Dinas: Perpanjang Pendaftaran Jika Kekurangan Siswa
Senin, 09 Jul 2012 20:35:00 WIB
Oleh : Zuhdiar Laeis
ilustrasi
Berita Terkait
Semarang, ANTARA Jateng - Dinas Pendidikan Kota Semarang menyatakan bahwa sekolah dasar (SD) yang kekurangan siswa pada penerimaan peserta didik (PPD) "online" bisa memperpanjang masa pendaftaran.
"Prinsipnya, selama kuota masih ada dan masyarakat masih membutuhkan. Sekolah harus melayani dengan baik, tidak ada masalah," kata Kepala Disdik Kota Semarang Bunyamin di Semarang, Senin.
Hal tersebut diungkapkannya menanggapi masih adanya beberapa SD di Kota Semarang yang kebagian penerapan sistem "online" dalam PPD tahun ini, tetapi justru mengalami kekurangan jumlah pendaftar.
Dari ratusan SD negeri di Kota Semarang, Disdik setempat hanya menunjuk 68 SD negeri untuk menerapkan sistem "online" sebagai persiapan penerapan sistem "online" untuk seluruh SD pada tahun depan.
Bunyamin mengakui memang ada sejumlah SD yang menerapkan sistem "online" justru kekurangan siswa hingga pengumuman pada 7 Juli lalu, tetapi permasalahan seperti itu sebenarnya mudah diatasi.
"Yang ikut PPD SD 'online' hanya 68 sekolah, dan beberapa saja yang kekurangan siswa hingga pengumuman pada 7 Juli lalu. Sementara, SD-SD lainnya masih dalam proses penerimaan," kata Bunyamin.

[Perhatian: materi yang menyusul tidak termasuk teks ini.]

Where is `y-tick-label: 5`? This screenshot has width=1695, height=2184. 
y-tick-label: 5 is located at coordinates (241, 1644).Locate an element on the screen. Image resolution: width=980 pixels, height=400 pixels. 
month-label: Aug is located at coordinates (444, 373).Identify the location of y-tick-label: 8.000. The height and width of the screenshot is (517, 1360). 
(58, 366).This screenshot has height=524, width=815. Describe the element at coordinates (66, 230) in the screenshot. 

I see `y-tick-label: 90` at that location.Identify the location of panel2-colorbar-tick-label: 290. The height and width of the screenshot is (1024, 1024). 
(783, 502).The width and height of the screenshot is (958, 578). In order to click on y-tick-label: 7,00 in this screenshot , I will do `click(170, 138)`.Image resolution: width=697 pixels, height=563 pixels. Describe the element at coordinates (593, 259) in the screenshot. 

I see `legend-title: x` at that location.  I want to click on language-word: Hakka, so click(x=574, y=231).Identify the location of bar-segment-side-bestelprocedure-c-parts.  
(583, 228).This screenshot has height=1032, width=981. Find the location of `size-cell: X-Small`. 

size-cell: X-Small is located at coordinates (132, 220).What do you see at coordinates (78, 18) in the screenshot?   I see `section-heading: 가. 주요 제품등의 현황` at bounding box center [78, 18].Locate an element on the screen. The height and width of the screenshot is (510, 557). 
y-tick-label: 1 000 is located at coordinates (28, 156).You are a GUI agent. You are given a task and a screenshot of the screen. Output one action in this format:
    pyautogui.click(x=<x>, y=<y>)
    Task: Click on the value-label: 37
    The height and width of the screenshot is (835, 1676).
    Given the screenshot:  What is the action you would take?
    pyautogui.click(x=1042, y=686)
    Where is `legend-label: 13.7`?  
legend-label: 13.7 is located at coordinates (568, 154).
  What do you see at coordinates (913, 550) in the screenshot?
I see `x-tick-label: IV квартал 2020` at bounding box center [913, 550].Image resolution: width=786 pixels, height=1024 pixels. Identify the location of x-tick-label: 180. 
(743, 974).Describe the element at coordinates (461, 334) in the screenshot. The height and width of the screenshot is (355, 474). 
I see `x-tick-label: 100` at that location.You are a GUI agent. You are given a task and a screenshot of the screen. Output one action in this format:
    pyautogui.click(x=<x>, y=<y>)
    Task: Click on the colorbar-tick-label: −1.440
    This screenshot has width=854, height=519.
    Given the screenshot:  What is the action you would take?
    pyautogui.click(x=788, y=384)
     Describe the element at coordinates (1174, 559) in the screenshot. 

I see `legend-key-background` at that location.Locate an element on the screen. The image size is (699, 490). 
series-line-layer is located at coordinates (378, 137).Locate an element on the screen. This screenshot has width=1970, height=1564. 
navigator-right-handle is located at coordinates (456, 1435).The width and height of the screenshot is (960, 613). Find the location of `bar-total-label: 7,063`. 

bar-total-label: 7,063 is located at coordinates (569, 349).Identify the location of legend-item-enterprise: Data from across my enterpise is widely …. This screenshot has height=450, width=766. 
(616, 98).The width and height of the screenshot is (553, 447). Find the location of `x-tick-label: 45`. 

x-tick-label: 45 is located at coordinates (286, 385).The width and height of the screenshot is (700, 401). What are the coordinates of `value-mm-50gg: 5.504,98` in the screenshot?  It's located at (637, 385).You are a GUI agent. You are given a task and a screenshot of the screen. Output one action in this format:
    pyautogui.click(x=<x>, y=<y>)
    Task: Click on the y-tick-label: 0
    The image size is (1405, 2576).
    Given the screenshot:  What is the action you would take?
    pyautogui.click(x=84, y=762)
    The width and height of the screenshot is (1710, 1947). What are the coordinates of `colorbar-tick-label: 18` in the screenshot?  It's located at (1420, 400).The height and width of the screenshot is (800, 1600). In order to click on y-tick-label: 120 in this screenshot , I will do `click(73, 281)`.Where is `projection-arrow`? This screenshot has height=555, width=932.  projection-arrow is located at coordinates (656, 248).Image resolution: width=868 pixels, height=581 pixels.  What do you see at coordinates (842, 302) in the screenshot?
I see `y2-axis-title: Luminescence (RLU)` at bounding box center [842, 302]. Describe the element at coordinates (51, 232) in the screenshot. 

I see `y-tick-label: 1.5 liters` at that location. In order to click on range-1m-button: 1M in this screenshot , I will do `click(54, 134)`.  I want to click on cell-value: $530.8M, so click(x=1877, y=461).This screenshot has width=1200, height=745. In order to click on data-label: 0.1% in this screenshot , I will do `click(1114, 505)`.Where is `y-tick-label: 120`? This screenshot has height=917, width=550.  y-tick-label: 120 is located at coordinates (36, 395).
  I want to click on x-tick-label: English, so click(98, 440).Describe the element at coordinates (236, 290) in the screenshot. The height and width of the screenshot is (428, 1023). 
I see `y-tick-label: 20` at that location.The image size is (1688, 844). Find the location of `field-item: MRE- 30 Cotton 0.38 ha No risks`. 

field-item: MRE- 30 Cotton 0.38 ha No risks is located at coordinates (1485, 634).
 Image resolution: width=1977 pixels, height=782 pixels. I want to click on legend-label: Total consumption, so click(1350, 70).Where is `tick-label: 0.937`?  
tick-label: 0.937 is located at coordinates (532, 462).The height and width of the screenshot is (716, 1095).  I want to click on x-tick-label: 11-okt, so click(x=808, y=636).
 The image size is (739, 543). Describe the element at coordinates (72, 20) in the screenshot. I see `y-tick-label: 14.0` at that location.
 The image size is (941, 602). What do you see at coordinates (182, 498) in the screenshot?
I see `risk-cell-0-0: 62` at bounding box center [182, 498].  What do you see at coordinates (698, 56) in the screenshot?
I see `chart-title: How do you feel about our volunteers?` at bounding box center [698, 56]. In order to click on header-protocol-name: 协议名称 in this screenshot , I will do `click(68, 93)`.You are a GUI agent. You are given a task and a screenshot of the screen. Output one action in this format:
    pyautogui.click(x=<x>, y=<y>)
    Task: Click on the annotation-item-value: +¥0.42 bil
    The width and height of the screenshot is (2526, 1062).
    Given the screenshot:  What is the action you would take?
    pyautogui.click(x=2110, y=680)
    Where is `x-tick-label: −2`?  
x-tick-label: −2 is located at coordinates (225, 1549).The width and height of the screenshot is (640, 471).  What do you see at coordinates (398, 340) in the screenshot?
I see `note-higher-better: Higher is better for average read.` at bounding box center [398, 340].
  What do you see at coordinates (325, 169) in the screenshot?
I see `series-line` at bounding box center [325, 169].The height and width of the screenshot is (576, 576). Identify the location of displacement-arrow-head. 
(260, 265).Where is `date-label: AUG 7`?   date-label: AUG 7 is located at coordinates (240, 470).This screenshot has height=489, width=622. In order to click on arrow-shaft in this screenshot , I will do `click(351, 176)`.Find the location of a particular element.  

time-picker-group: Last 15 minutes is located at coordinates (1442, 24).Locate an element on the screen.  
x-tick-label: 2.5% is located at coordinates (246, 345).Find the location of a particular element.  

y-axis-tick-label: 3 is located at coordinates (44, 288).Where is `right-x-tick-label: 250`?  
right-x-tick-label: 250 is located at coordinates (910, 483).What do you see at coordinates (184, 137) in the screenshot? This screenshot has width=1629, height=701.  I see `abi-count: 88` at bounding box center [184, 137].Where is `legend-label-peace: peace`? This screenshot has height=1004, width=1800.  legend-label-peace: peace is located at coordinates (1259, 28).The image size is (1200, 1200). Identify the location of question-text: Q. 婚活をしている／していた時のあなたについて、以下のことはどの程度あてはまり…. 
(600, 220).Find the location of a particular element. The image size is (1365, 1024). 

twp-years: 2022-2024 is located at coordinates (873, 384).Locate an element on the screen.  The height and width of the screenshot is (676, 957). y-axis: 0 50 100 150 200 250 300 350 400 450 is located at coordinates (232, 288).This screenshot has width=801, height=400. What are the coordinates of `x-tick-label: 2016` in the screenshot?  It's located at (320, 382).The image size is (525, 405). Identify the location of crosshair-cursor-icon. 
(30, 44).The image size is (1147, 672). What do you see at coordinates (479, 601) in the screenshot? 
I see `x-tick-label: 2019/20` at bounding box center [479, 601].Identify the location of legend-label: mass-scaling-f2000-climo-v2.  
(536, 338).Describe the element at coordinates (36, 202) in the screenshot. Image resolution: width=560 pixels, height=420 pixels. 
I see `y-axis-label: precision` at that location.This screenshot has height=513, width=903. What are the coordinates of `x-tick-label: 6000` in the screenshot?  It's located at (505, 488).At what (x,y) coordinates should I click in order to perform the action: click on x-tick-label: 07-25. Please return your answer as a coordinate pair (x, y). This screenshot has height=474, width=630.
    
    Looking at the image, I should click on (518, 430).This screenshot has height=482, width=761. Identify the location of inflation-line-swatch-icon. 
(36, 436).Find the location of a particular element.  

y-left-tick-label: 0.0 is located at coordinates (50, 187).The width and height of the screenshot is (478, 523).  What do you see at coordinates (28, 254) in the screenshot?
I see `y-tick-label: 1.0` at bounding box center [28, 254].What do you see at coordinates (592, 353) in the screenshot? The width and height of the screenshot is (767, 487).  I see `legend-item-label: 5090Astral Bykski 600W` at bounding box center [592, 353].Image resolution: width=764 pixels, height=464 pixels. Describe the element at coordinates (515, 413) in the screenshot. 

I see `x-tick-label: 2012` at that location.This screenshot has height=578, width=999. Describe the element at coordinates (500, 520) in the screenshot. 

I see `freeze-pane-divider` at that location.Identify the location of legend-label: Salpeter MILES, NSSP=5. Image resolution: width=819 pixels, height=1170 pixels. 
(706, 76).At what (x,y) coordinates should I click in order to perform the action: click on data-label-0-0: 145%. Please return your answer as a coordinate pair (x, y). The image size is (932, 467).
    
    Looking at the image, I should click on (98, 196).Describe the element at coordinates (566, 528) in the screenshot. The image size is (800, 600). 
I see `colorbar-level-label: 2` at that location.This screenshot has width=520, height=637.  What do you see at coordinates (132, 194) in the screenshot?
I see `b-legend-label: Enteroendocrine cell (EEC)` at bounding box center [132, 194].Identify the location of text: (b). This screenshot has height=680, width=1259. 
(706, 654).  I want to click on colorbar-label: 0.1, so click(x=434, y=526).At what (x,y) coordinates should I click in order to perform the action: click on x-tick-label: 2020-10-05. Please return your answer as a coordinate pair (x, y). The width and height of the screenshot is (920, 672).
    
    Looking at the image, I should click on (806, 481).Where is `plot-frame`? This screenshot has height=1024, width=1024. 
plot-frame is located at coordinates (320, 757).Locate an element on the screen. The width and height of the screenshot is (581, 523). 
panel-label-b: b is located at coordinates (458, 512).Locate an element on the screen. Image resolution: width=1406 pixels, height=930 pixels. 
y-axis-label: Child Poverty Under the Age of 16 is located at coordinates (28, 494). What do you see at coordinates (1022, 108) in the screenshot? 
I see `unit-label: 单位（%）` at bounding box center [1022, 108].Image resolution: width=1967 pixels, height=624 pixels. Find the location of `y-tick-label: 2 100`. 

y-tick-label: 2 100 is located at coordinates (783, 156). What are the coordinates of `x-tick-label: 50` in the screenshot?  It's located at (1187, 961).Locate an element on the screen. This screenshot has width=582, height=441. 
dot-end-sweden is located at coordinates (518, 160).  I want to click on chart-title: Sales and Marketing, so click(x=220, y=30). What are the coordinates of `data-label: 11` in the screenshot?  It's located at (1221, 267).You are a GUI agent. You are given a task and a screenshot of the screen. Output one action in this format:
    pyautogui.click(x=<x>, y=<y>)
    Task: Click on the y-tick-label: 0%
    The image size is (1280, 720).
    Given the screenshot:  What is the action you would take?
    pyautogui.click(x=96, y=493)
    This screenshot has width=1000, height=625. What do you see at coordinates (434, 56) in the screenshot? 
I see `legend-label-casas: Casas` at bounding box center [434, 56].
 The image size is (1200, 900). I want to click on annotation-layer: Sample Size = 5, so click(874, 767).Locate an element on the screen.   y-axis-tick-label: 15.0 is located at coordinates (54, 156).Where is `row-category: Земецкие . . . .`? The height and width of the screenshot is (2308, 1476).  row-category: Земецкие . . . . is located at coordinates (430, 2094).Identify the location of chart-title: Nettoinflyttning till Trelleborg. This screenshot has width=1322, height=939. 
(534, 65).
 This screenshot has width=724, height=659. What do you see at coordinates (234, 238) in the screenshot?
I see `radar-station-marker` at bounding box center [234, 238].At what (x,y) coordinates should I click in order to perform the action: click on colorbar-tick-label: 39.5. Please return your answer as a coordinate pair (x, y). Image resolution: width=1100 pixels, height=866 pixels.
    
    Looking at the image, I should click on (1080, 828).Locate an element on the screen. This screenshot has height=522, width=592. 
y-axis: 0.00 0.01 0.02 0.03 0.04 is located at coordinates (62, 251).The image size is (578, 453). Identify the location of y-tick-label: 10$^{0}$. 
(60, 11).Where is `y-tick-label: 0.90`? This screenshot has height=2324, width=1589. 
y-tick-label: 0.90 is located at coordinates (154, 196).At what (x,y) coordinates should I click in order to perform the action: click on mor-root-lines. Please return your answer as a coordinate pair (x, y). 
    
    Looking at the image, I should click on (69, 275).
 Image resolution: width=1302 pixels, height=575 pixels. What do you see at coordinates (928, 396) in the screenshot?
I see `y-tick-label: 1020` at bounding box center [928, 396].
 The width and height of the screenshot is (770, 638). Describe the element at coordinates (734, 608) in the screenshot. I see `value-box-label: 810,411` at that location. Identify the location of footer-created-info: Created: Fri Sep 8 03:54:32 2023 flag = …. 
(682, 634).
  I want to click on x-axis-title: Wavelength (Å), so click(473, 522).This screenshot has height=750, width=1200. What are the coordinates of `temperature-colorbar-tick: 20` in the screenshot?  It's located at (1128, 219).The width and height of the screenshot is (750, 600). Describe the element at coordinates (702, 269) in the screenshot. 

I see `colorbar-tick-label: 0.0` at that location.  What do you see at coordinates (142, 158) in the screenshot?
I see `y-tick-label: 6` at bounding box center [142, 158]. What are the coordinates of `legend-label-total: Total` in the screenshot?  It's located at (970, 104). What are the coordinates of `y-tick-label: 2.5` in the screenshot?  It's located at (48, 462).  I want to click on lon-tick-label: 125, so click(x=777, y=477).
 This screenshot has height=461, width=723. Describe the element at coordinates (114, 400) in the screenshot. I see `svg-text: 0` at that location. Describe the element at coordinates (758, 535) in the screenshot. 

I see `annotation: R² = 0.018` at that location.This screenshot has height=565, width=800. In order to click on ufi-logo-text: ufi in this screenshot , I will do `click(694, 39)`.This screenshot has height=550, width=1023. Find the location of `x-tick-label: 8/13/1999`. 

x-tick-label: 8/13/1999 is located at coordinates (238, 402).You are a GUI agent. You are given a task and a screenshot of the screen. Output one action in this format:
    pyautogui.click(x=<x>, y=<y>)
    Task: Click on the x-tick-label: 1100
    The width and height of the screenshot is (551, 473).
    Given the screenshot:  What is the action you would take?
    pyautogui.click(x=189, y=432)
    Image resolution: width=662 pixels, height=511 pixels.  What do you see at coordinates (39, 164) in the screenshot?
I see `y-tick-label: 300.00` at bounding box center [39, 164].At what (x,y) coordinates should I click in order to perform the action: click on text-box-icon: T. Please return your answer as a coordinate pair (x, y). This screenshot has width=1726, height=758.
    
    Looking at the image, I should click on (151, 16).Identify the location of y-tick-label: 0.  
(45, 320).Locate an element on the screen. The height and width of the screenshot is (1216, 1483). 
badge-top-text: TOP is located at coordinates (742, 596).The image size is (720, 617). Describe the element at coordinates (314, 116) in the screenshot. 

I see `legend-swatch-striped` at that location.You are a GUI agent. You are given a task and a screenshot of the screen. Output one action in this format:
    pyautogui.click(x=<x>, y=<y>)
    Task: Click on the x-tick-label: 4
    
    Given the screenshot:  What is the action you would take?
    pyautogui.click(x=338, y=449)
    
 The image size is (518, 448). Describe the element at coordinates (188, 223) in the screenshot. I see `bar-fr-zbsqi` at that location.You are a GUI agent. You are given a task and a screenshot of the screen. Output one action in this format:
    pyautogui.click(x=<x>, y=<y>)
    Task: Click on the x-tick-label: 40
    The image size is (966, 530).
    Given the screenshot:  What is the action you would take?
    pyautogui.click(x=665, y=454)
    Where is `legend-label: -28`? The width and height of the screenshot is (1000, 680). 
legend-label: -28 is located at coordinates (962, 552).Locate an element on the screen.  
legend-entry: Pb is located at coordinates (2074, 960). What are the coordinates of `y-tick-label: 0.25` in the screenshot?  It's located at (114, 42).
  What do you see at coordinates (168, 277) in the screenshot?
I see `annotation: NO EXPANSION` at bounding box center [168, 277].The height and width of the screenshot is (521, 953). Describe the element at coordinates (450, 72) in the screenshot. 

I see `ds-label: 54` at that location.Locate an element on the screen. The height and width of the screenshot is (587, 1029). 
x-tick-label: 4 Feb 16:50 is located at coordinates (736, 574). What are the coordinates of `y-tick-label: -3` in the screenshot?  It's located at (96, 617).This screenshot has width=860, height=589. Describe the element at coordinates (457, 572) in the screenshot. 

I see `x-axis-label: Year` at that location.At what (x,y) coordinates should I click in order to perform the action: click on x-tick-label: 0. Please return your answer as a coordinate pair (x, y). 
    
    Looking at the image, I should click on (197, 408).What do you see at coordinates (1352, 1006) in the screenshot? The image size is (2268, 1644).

Ia mengatakan bahwa pengumuman hasil seleksi untuk SD yang tidak ikut PPD "online" baru dilakukan pada 11 Juli mendatang, dan pelaksanaan daftar ulang digelar serentak pada 12-13 Juli 2012.
Oleh karena itu, kata dia, masih ada waktu SD-SD yang kekurangan siswa untuk menerima pendaftaran tambahan didahului dengan pengajuan permohonan ke Disdik Kota Semarang untuk menambah siswa.
Menurut Bunyamin, SD yang benar-benar mengalami kekurangan siswa sebenarnya baru bisa diketahui setelah 11 Juli mendatang, bersamaan dengan pengumuman SD yang tidak iku PPD "online".
Kalau nantinya setelah pengumuman tanggal 11 Juli mendatang masih juga ada SD yang kekurangan siswa, kata dia, bisa saja sekolah menerima selama masih ada pendaftar dan masih tersedia kuota.
"Jenjang SD merupakan bagian dari program wajib belajar (wajar) sembilan tahun. Pada prinsipnya, kami harus mengakomodasi masyarakat yang membutuhkan sekolah (SD, red.)," kata Bunyamin.